An objective measure for finding the best line¶

When talking about the "best line" we are talking about the line with the smallest residuals. A common practice is to choose the line that minimizes the sum of the squared residuals: \(\(e_1^2+e_2^2+...+e_n^2\)\) This line is known as the least squares line.

Conditions for the least squares line¶

When fitting a least squares line, we generally require - Linearity: The data should show a linear trend - Nearly normal residuals - Constant variability: The variability of points around the line remains roughly constant. - Independent observations

Finding the least squares line¶

The slope of the least squares line can be estimated by \(\(\large b_1=\frac{s_y}{s_x}R\)\)

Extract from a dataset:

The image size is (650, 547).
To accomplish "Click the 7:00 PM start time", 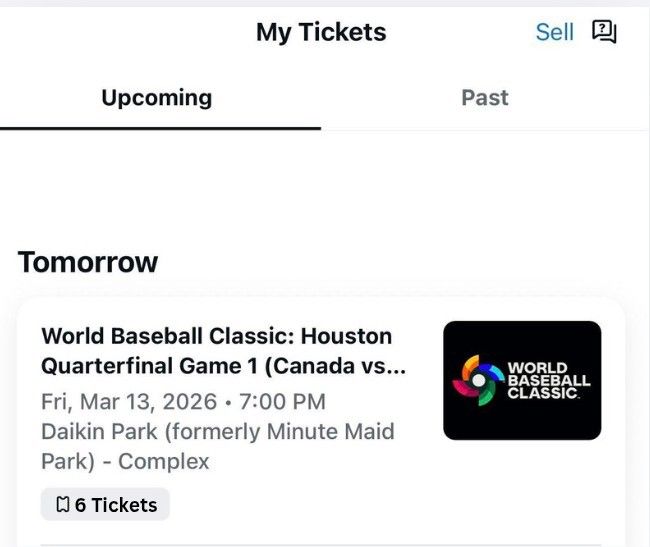I will pyautogui.click(x=283, y=402).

The point \((\bar{x}, \bar{y})\) should be on the least squares line.

The point-slope is given by \(\(\large y - y_0 = b_1 \times (x - x_0)\)\) The slope describes the estimated difference in the \(y\) variable if the explanatory variable \(x\) for a case happened to be one unit larger. The intercept describes the average outcome of \(y\) if \(x = 0\) and the linear model is valid all the way to \(x = 0\) (which is often not the case).

Using \(R^2\) to describe the strength of a fit¶

It is more common to evaluate the strength of a linear relationship between two variables using \(R^2\) as opposed to just \(R\).